All of the records listed below should be retyped exactly.

(Dataset entries)
+===+

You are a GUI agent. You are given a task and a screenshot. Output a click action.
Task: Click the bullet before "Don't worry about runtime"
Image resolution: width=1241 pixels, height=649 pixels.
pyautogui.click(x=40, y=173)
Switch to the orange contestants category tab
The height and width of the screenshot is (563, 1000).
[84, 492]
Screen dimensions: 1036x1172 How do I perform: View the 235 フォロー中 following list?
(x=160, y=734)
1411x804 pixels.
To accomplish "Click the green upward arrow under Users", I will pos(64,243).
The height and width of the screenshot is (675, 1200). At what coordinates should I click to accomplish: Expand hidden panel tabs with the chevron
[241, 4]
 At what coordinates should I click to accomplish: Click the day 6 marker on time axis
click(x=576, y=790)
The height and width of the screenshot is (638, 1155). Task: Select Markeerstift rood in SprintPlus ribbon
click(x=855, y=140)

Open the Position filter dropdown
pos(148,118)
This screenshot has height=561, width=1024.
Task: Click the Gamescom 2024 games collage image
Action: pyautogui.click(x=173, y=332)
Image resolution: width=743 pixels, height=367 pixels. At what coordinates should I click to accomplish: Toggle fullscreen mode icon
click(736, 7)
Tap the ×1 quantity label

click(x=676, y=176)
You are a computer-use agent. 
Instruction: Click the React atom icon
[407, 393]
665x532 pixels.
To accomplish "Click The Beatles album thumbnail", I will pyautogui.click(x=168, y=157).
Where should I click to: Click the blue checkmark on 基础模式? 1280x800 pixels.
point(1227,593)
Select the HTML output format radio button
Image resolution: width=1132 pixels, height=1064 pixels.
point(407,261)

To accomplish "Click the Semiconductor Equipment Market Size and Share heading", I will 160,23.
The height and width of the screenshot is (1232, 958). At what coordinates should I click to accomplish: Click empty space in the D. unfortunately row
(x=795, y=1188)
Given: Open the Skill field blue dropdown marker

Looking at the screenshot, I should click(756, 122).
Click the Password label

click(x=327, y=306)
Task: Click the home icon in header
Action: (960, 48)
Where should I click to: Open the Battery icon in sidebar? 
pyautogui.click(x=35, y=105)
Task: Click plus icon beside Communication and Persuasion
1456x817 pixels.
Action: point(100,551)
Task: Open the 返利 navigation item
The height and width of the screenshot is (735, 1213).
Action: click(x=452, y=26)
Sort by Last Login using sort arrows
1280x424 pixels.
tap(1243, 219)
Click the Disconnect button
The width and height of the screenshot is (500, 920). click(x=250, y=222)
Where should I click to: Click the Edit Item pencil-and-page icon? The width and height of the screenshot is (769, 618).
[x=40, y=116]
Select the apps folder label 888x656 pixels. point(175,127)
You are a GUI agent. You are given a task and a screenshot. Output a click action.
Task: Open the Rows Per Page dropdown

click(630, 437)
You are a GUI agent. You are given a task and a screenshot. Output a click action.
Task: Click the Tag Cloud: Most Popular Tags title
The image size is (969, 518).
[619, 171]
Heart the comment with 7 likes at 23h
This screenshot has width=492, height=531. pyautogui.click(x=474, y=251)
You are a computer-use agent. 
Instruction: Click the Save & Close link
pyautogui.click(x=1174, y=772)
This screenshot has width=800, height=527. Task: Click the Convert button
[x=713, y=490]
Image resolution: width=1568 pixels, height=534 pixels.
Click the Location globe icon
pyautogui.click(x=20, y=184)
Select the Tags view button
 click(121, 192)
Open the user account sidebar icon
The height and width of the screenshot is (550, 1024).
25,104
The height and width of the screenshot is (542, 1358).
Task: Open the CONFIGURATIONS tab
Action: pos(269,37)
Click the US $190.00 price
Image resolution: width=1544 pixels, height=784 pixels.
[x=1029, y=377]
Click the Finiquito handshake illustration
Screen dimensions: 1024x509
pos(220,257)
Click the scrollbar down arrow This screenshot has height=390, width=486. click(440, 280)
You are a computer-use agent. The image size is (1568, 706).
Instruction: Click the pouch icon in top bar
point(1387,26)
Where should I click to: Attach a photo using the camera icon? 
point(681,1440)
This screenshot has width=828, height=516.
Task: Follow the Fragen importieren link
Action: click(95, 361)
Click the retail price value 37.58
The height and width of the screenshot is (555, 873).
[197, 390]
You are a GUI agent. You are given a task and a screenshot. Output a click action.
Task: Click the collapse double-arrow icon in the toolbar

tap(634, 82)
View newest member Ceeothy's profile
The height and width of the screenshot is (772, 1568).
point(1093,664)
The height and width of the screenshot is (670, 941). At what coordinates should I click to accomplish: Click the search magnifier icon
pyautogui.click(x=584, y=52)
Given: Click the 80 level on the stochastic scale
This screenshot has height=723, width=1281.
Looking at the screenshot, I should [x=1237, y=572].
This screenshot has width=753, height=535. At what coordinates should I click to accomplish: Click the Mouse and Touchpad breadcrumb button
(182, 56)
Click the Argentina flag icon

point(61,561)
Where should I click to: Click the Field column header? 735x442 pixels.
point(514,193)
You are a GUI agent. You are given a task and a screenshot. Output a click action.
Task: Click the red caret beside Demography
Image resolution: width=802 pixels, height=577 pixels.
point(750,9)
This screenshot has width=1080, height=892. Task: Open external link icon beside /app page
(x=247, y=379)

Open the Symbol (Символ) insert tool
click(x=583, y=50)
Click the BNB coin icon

+===+

■ Task result
You are a GUI agent. You are given a task and a screenshot. Output a click action.
Task: Click the bullet before "Don't worry about runtime"
Image resolution: width=1241 pixels, height=649 pixels.
pyautogui.click(x=40, y=173)
Switch to the orange contestants category tab
The height and width of the screenshot is (563, 1000).
[84, 492]
Screen dimensions: 1036x1172 How do I perform: View the 235 フォロー中 following list?
(x=160, y=734)
1411x804 pixels.
To accomplish "Click the green upward arrow under Users", I will pos(64,243).
The height and width of the screenshot is (675, 1200). At what coordinates should I click to accomplish: Expand hidden panel tabs with the chevron
[241, 4]
 At what coordinates should I click to accomplish: Click the day 6 marker on time axis
click(x=576, y=790)
The height and width of the screenshot is (638, 1155). Task: Select Markeerstift rood in SprintPlus ribbon
click(x=855, y=140)

Open the Position filter dropdown
pos(148,118)
This screenshot has height=561, width=1024.
Task: Click the Gamescom 2024 games collage image
Action: pyautogui.click(x=173, y=332)
Image resolution: width=743 pixels, height=367 pixels. At what coordinates should I click to accomplish: Toggle fullscreen mode icon
click(736, 7)
Tap the ×1 quantity label

click(x=676, y=176)
You are a computer-use agent. 
Instruction: Click the React atom icon
[407, 393]
665x532 pixels.
To accomplish "Click The Beatles album thumbnail", I will pyautogui.click(x=168, y=157).
Where should I click to: Click the blue checkmark on 基础模式? 1280x800 pixels.
point(1227,593)
Select the HTML output format radio button
Image resolution: width=1132 pixels, height=1064 pixels.
point(407,261)

To accomplish "Click the Semiconductor Equipment Market Size and Share heading", I will 160,23.
The height and width of the screenshot is (1232, 958). At what coordinates should I click to accomplish: Click empty space in the D. unfortunately row
(x=795, y=1188)
Given: Open the Skill field blue dropdown marker

Looking at the screenshot, I should click(756, 122).
Click the Password label

click(x=327, y=306)
Task: Click the home icon in header
Action: (960, 48)
Where should I click to: Open the Battery icon in sidebar? 
pyautogui.click(x=35, y=105)
Task: Click plus icon beside Communication and Persuasion
1456x817 pixels.
Action: point(100,551)
Task: Open the 返利 navigation item
The height and width of the screenshot is (735, 1213).
Action: click(x=452, y=26)
Sort by Last Login using sort arrows
1280x424 pixels.
tap(1243, 219)
Click the Disconnect button
The width and height of the screenshot is (500, 920). click(x=250, y=222)
Where should I click to: Click the Edit Item pencil-and-page icon? The width and height of the screenshot is (769, 618).
[x=40, y=116]
Select the apps folder label 888x656 pixels. point(175,127)
You are a GUI agent. You are given a task and a screenshot. Output a click action.
Task: Open the Rows Per Page dropdown

click(630, 437)
You are a GUI agent. You are given a task and a screenshot. Output a click action.
Task: Click the Tag Cloud: Most Popular Tags title
The image size is (969, 518).
[619, 171]
Heart the comment with 7 likes at 23h
This screenshot has width=492, height=531. pyautogui.click(x=474, y=251)
You are a computer-use agent. 
Instruction: Click the Save & Close link
pyautogui.click(x=1174, y=772)
This screenshot has width=800, height=527. Task: Click the Convert button
[x=713, y=490]
Image resolution: width=1568 pixels, height=534 pixels.
Click the Location globe icon
pyautogui.click(x=20, y=184)
Select the Tags view button
 click(121, 192)
Open the user account sidebar icon
The height and width of the screenshot is (550, 1024).
25,104
The height and width of the screenshot is (542, 1358).
Task: Open the CONFIGURATIONS tab
Action: pos(269,37)
Click the US $190.00 price
Image resolution: width=1544 pixels, height=784 pixels.
[x=1029, y=377]
Click the Finiquito handshake illustration
Screen dimensions: 1024x509
pos(220,257)
Click the scrollbar down arrow This screenshot has height=390, width=486. click(440, 280)
You are a computer-use agent. The image size is (1568, 706).
Instruction: Click the pouch icon in top bar
point(1387,26)
Where should I click to: Attach a photo using the camera icon? 
point(681,1440)
This screenshot has width=828, height=516.
Task: Follow the Fragen importieren link
Action: click(95, 361)
Click the retail price value 37.58
The height and width of the screenshot is (555, 873).
[197, 390]
You are a GUI agent. You are given a task and a screenshot. Output a click action.
Task: Click the collapse double-arrow icon in the toolbar

tap(634, 82)
View newest member Ceeothy's profile
The height and width of the screenshot is (772, 1568).
point(1093,664)
The height and width of the screenshot is (670, 941). At what coordinates should I click to accomplish: Click the search magnifier icon
pyautogui.click(x=584, y=52)
Given: Click the 80 level on the stochastic scale
This screenshot has height=723, width=1281.
Looking at the screenshot, I should [x=1237, y=572].
This screenshot has width=753, height=535. At what coordinates should I click to accomplish: Click the Mouse and Touchpad breadcrumb button
(182, 56)
Click the Argentina flag icon

point(61,561)
Where should I click to: Click the Field column header? 735x442 pixels.
point(514,193)
You are a GUI agent. You are given a task and a screenshot. Output a click action.
Task: Click the red caret beside Demography
Image resolution: width=802 pixels, height=577 pixels.
point(750,9)
This screenshot has width=1080, height=892. Task: Open external link icon beside /app page
(x=247, y=379)

Open the Symbol (Символ) insert tool
click(x=583, y=50)
Click the BNB coin icon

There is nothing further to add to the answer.